10月5日に山形で開催された「山形まるごとマラソン大会」でパトランメンバーによる救命対応がありました。以下、現場で対応したメンバーによるレポートを掲載しています。
当時の対応状況
ハーフマラソンを走り終えたパトランナーたちが続々と合流していた午前11時過ぎのこと。
「パトランさん! 倒れた人がいます!」
応援していた大学生数名が、慌てた様子で駆け寄ってきました。遠くを見ると、うずくまる男性ランナーの姿。
すぐにコース反対側にいたメンバーへ「救護を呼んで!」と声を上げ、現場へ急行しました。
声をかけると、わずかに反応があるものの意識は朦朧。すぐに左側臥位(回復体位)にし、ゼッケンで名前を確認しながら呼びかけを続けました。
ランナーのメガネ・帽子・イヤホンを外し、医師・看護師が到着すると、これまでの経過を報告。
その間にも、ランナーの血圧はみるみるうちに100を下回り、酸素飽和度(SpO₂)も91%から88%に低下。顔面は蒼白となり、下肢に強い痙攣が見られました。届いた氷で頸部と腋下を冷やし、体温の上昇を抑えます。

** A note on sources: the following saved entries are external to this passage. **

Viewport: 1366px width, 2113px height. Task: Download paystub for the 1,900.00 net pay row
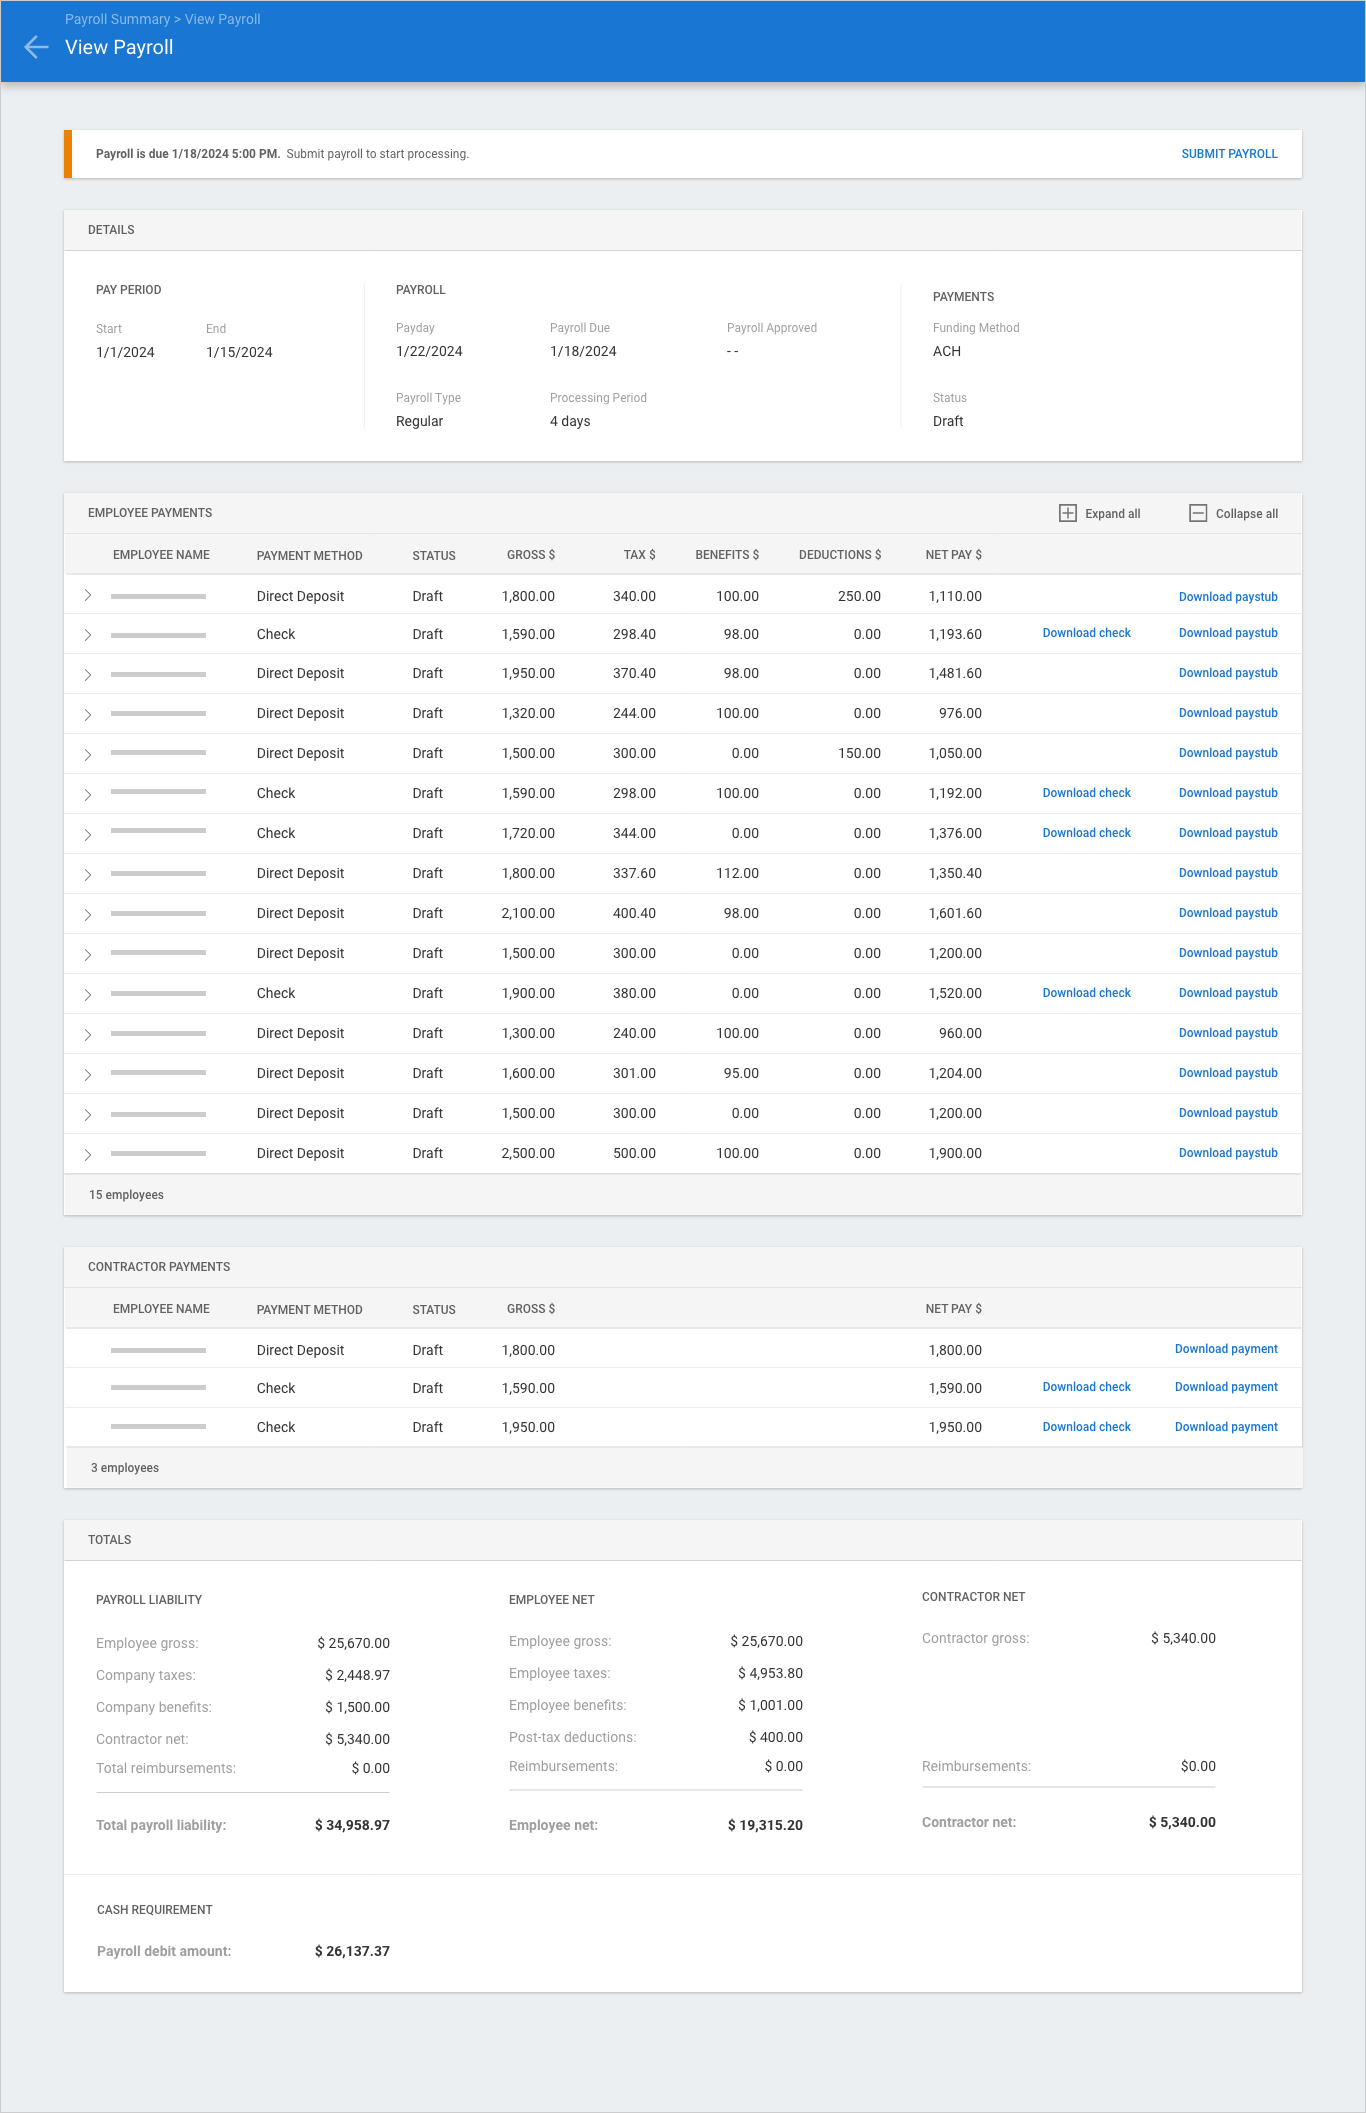point(1227,1153)
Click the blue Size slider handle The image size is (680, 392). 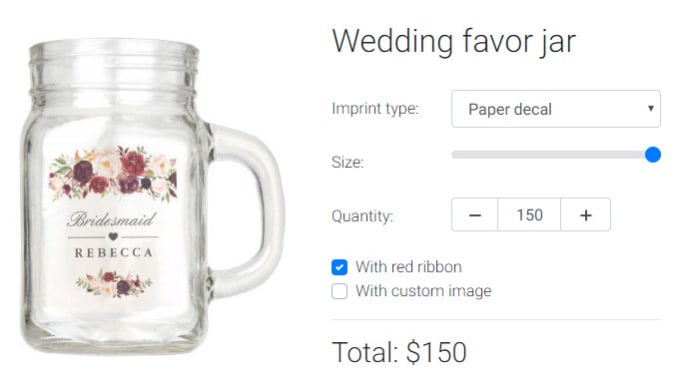pos(653,154)
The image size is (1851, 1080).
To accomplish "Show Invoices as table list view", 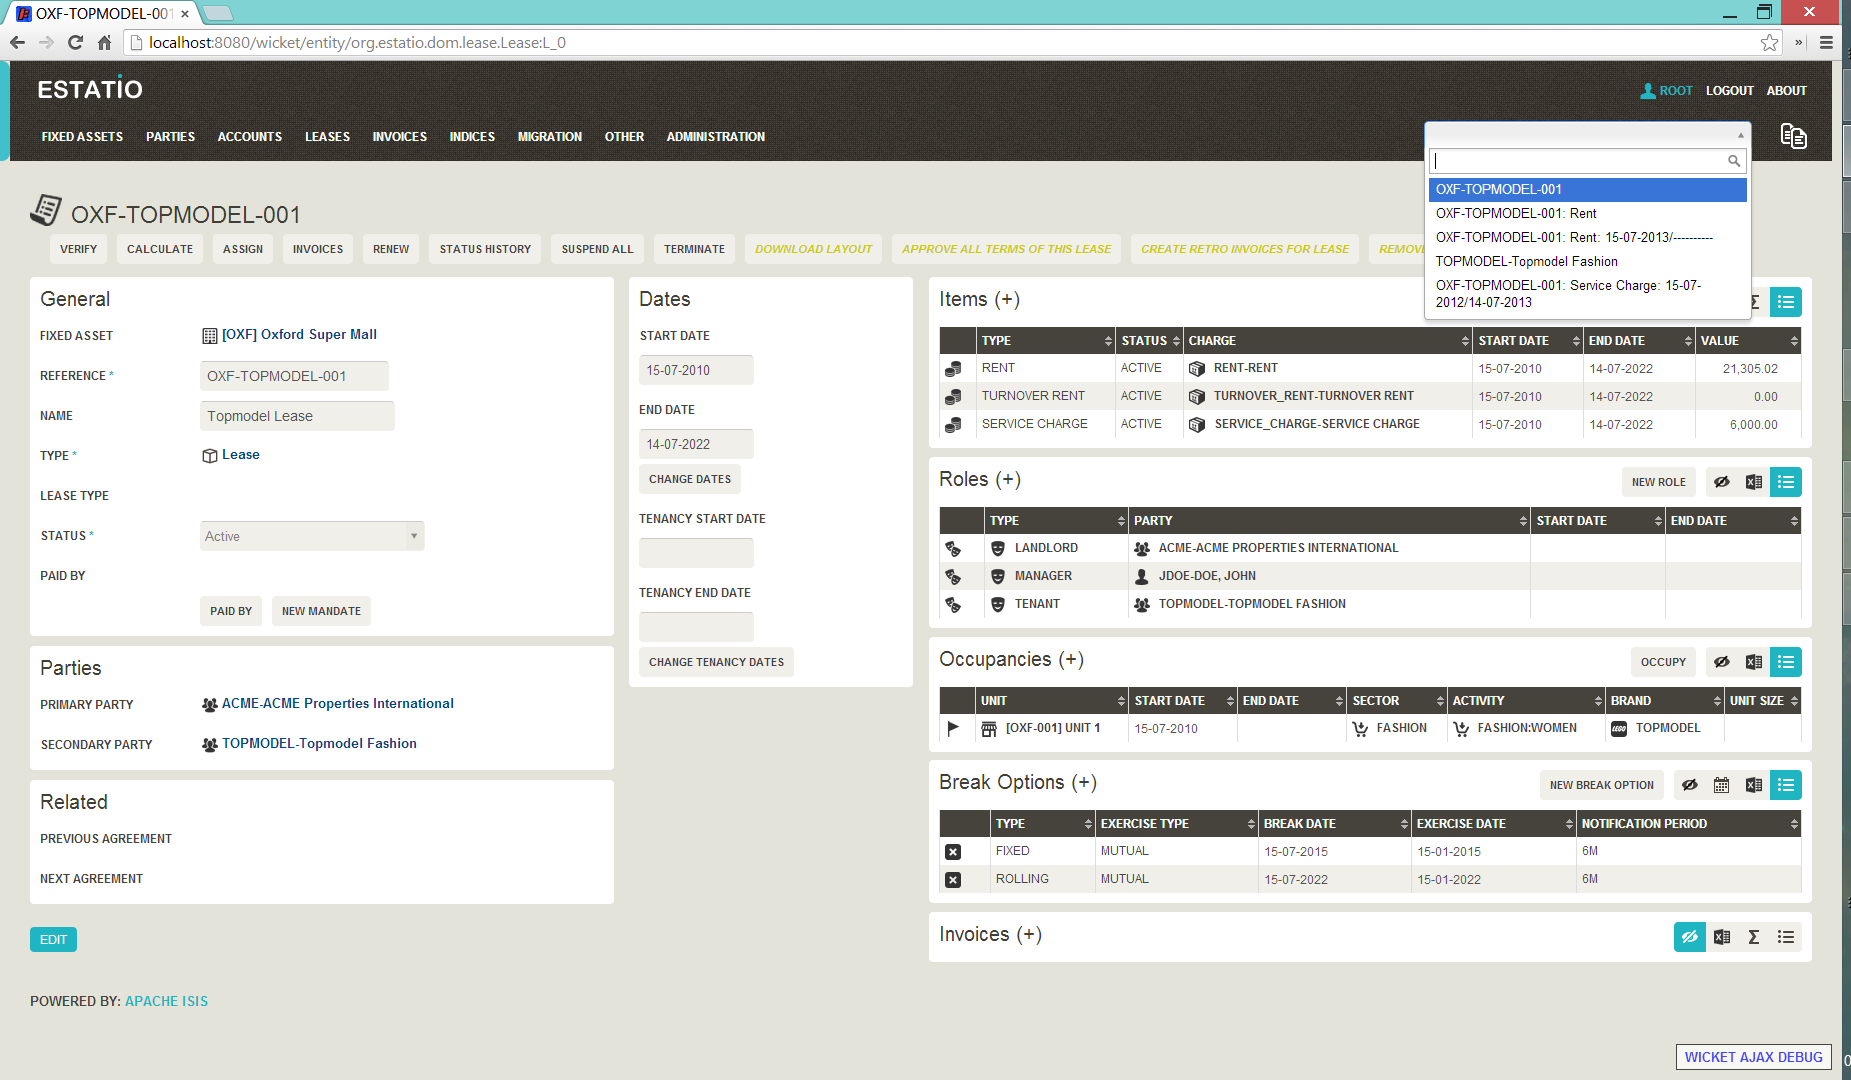I will coord(1785,937).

「高い位置で足を上げよう!」との声で、パイプ椅子を活用し下肢を適度に保持。
その間、看護師が点滴を開始し、腕を安定させるためのサポートに集中しました。
発見からおよそ20分後、ランナーが突然意識を回復。
名前・生年月日・現在地のすべてに正しく回答でき、心疾患の既往もないことを確認。
しかし酸素飽和度は依然として90%台にとどまっていました。
まもなく救急車が到着。救急隊員にこれまでの対応経過を説明し、担架搬送をサポート。
ゴール間近のコースを安全に抜けるため、全パトランナーで交通整理を行い、救急車を誘導しました。
こうして一連の救護対応は無事完了。
現場にいた全員が、一体となって一人の命を支えた瞬間でした。
チームとしての結束と、パトランの本質を強く感じた出来事となりました。